We are currently facing a new school year. A new school year as a conclusion to the summer some of us may have thought would never end! Yet, here we are. Facing a new, yet familiar time of the calendar year. 

I've been reflective about how much has changed since early March, when life was different. 

"Pre-Covid Times". 

I look upon "Pre-Covid Times" fondly; even though our world was quite broken then, it felt "normal".

Now, we are looking at "normal" events, such as #backtoschool yet, there is a different feel. 

Some of the change over the months has been met with downright grief and disappointment. Some of the change over the months has turned out OK, even better than the old way. We hopefully can agree some good things have come out of the changes we are seeing in this world. 

So, this is my check in. 

How are you?

Are you having good days and bad days?

Maybe today is a bad day? I'm here for you. 
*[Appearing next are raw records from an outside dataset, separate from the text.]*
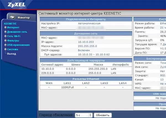Image resolution: width=166 pixels, height=118 pixels.
Task: Click Выход to log out
Action: click(x=11, y=54)
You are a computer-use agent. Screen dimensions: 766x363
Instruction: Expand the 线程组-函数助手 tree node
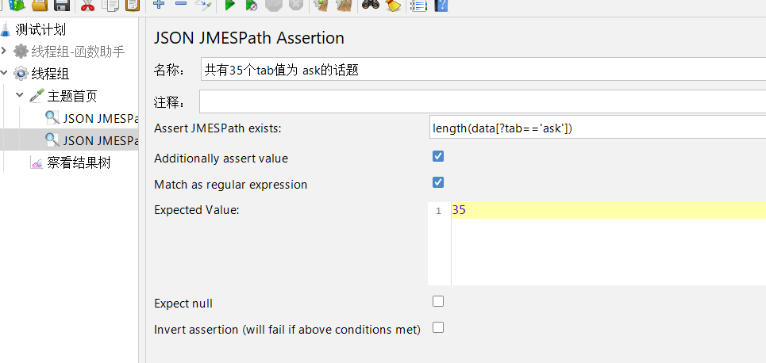4,51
Maybe today is a good day? What gratitude comes from the good days!

Maybe today is a new endeavor? Always a little exciting, yet nervewracking!

Maybe you are going back to work; the work that you haven't been to since early March? Or maybe starting a new job? 

Maybe your kids are going to remote learning every day?

Maybe you are struggling to balance work and helping your kids with homework from various grade levels?

Maybe your kids are returning to school in person, while wearing a mask all day as staying distant from their friends? 

Maybe you are feeling the weight of all of the division going on?

Maybe you have lost a loved one and are working through the grief of that heartbreaking reality? 

Whatever the case is for today, I pray you see God. I pray you see His love and dedication to inviting us to lean into Him. I pray your heart is OK, that it's not hurting, and if it is, that you feel true mercy very soon.